By DU JUAN (China Daily) Updated: 2015-04-08 07:19

Blast may crimp PX supply, push up price

Black smoke billows as firefighters battle the chemical plant blaze in Zhangzhou, Fujian province, on Tuesday in which at least 19 people were injured. [Photo / Xinhua]

The PX plant on the Gulei Peninsula in Zhangzhou, Fujian, has an annual capacity of 1.6 million tons.

It was originally planned to be built in the coastal city of Xiamen in the same province, but was relocated to Zhangzhou after thousands took part in a protest in 2007.

Media reported that the project had started construction before it got environmental impact assessment approval and was fined by the authorities in 2013.

China's PX projects are mainly dominated by the two oil giants-China National Petroleum Corp, the country's largest oil and gas producer, and Sinopec Group, Asia's biggest refiner.
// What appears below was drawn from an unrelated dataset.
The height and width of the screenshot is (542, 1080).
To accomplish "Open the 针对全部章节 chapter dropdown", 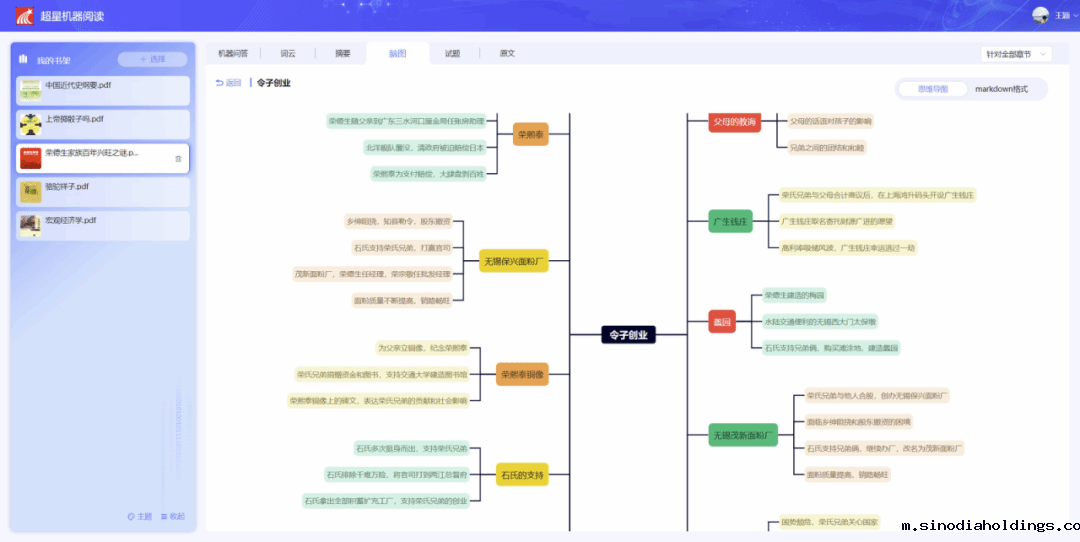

The two companies account for around 80 percent of the nation's total PX output.

Facing the growing demand and supply shortage of PX in the country, some private companies are stepping into the area.

In February, Baota Petrochemical Group, a private oil refining and petrochemical company based in the Ningxia Hui autonomous region, signed an agreement with the United States-based company UOP LLC and introduced the technology for aromatic hydrocarbon production lines from the latter.

Sun Hangchao, board chairman of Baota Petrochemical, said it is the best choice for the company to employ the production line to further develop downstream chemical businesses.

If the cooperation goes well, Baota Petrochemical will become the second private Chinese company that produces paraxylene, following Fujia Group, headquartered in Dalian, Liaoning province.

PX plants are highly controversial in China, and proposed plants met strong public opposition in recent years.